[plug] C help (only slightly Linux)

John Summerfield summer at os2.ami.com.au
Tue Jul 21 00:22:06 WST 1998

On Sun, 19 Jul 1998, Shackleton, Kevin wrote:

> I tried your phone at 19:20 tonight and did not get an a reply.
> If you could steer me along that would be great.  I think it will
> probably take a week or two to get the program in reasonable form, with
> you developing and me steering, via emails.  If you can handle that . .?
> Here's a start.
> We want a program that monitors the GPS traffic and prompts you for an
> input every 1 km (there's 1852 m per minute of angle by the way).  We
> could input the data as a line of text, but really it's about five or
> six items, like "condition score", which have allowable inputs  ({0..4}
> in this case) plus probably a comment line.
> I don't know if window management (using Borland's gotoxy() or Turbo
> Vision) is really worthwhile.
> So there needs to be a startup situation which sets a "last location"
> position, a loop that computes current distance to last location, and a
> data input part.
> I wrote this to read through the data file:
> #include <stdio.h>
> #include <string.h>
> int main() {
>   char string[80];
>   char header[6];
>   do {
>     gets(string);

Don't use gets - it overruns the input area if the input's too long.
Something like this is safer:
  while (fgets(buff,sizeof(buff),stdin)) {
     if (buff[strlen(buff)-1] == 10) (buff[strlen(buff)-1] =0);
          printf("%d: %s\n",count,buff);
     lastchar = buff[strlen(buff)-1];
     if (strlen(buff)) 
        ptok = strtok(buff2," ");
     } /* endif */
     if (endControlStatements) break;
   } /* endwhile */

fgets stops when it gets to \n or it's filled the buffer.

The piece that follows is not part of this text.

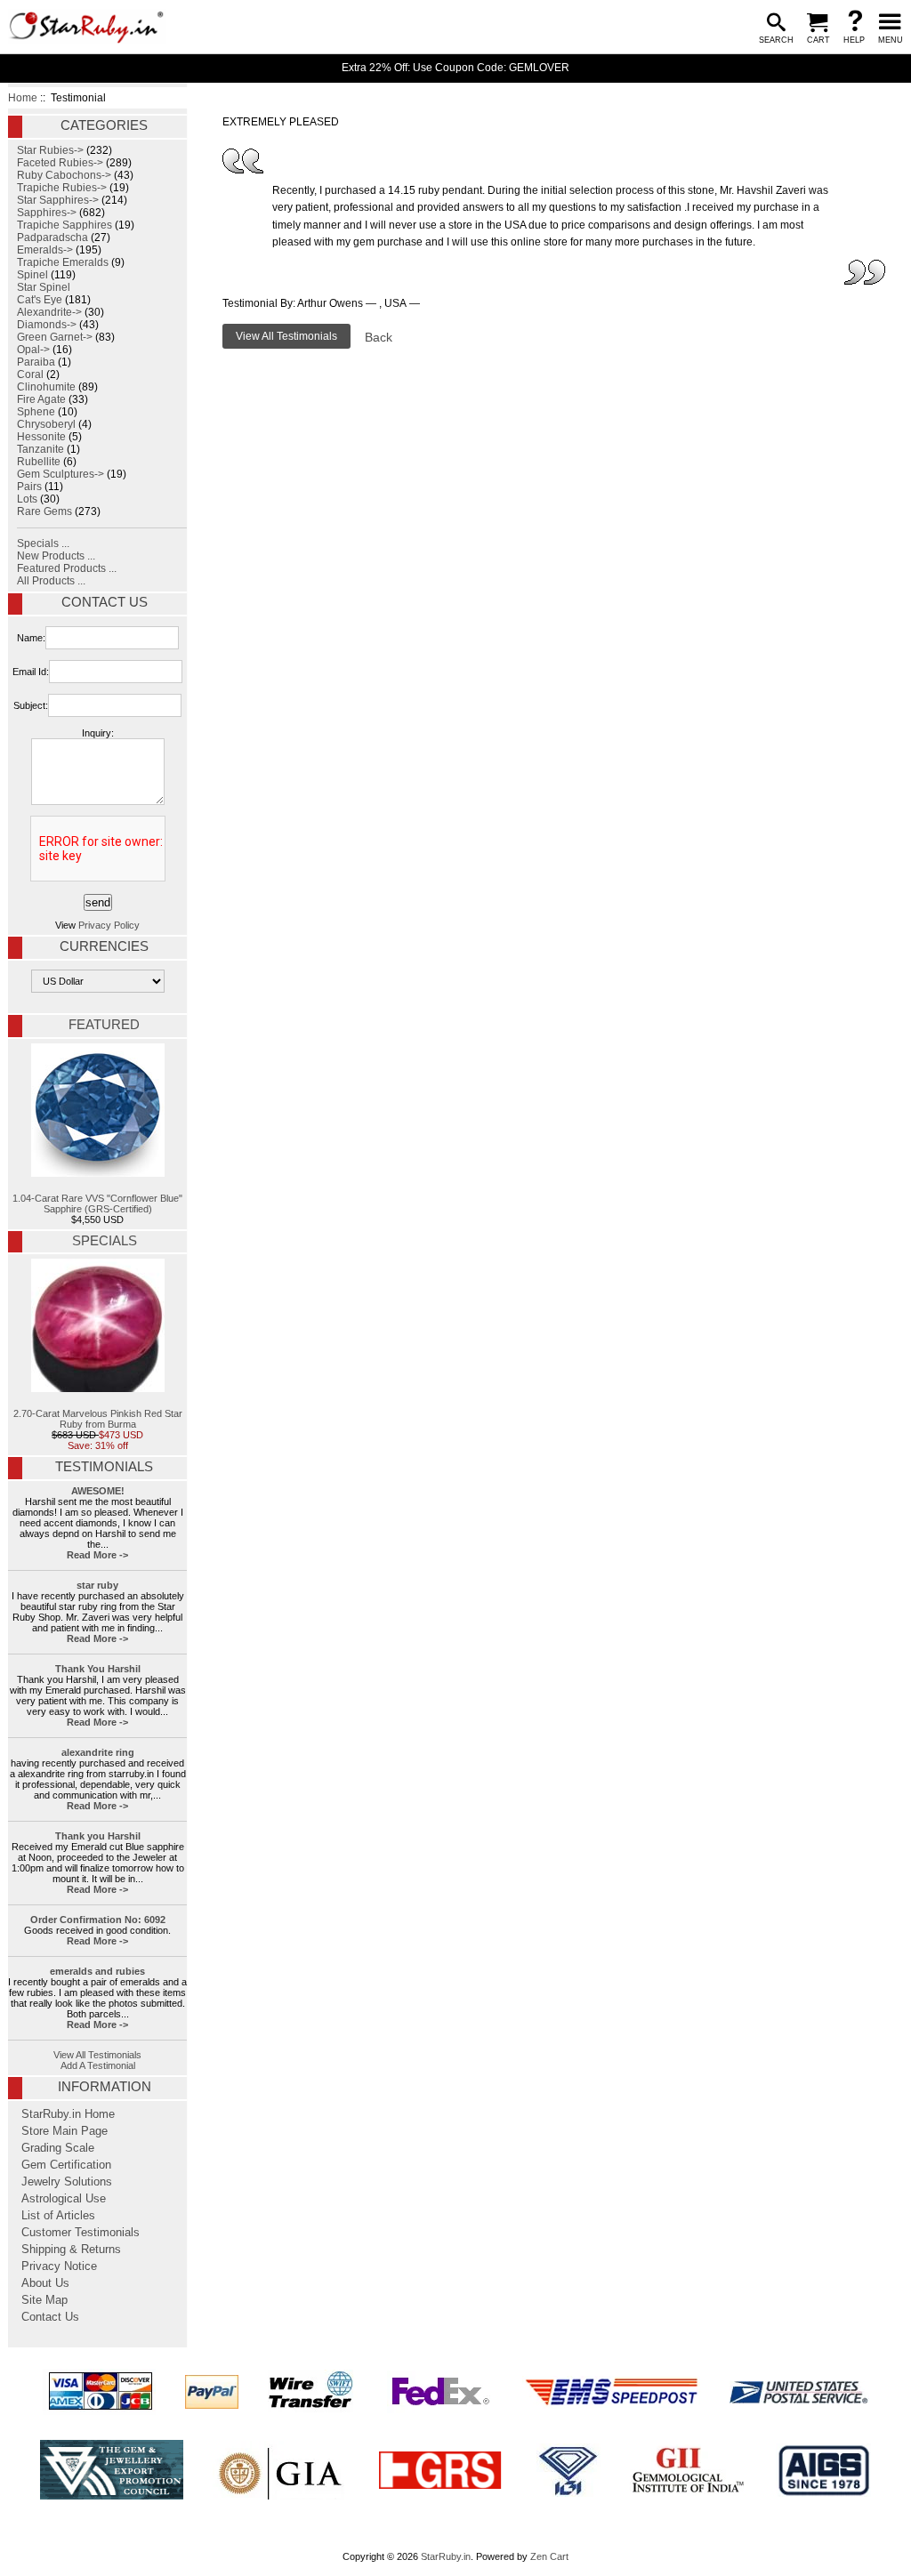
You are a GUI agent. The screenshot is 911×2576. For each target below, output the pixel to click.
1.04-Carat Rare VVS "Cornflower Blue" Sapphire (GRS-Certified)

strtok's good for splitting data: I want to split on spaces (tough if the
user uses tabs). 

>     strncpy(header,string,6);
>     if(strcmp(header,"$GPRMC"))

You can use strncmp to compare the first few chars.

>       printf(string);
>   } while (!eof());
>   return 0;
> }
> However this doesn't work undet linux (core dump).  I assume that it's
> because there's no null termination on header.

I'm compiling my latest gem thus:
gcc -pedantic -x c++  -g  -ggdb  -lefence  -o Z z.c 2>&1 || exit

-lefence links with electic fence which (I discovered today) checks for
accesses to unallocated storage.

 This allows me to use gdb to discover where mine breaks.

John Summerfield whos still not found his sig.